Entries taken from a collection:
━━━━━━━━━━━━━━━━
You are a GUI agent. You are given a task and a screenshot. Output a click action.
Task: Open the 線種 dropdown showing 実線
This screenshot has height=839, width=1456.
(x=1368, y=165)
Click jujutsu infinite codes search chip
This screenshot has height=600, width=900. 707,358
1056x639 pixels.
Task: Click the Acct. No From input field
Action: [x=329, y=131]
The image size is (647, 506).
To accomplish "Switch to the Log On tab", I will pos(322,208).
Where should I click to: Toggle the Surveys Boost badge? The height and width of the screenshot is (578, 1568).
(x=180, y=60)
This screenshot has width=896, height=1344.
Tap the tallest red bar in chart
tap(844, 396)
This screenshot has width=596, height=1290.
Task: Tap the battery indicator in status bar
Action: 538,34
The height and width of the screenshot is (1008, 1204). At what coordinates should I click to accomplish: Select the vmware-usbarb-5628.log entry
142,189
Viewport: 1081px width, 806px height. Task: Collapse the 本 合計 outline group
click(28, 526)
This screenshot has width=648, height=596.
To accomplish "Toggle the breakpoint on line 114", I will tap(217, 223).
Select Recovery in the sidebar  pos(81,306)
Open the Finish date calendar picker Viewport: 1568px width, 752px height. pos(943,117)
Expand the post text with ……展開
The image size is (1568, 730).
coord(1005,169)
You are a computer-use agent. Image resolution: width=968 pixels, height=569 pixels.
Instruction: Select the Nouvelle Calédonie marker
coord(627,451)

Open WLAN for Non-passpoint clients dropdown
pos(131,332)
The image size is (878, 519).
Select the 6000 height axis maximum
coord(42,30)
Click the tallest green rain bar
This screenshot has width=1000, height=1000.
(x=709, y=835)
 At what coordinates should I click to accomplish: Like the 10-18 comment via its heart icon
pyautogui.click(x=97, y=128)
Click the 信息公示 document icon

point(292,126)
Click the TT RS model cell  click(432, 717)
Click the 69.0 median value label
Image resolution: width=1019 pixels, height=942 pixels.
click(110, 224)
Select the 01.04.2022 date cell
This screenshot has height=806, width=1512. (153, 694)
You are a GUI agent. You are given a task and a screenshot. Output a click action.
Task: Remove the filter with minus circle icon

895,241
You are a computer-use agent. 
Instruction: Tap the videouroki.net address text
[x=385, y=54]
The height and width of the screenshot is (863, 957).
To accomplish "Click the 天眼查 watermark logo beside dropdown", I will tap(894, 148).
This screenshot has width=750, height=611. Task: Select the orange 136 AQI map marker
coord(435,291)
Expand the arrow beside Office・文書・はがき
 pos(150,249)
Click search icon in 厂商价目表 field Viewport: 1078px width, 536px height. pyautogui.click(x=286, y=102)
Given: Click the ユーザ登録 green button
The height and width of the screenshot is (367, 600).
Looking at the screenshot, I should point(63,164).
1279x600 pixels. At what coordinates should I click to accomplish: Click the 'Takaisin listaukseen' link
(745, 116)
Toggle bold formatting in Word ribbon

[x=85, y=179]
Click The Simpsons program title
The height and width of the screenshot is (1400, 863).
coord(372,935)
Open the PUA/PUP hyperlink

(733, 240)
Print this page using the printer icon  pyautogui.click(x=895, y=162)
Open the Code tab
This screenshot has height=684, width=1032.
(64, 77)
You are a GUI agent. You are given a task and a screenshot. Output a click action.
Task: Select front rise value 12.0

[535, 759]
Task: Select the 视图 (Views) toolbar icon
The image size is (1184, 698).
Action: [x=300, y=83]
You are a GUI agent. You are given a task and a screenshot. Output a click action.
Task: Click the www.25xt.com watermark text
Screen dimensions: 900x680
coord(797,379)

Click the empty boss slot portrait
━━━━━━━━━━━━━━━━
*WORK TO BE COMPLETED*
Every line above in which the word "will" is present must be copied into the answer.

*SOLUTION TO THIS TASK*
To accomplish "Switch to the Log On tab", I will pos(322,208).
To accomplish "Toggle the breakpoint on line 114", I will tap(217, 223).
To accomplish "Click the 天眼查 watermark logo beside dropdown", I will tap(894, 148).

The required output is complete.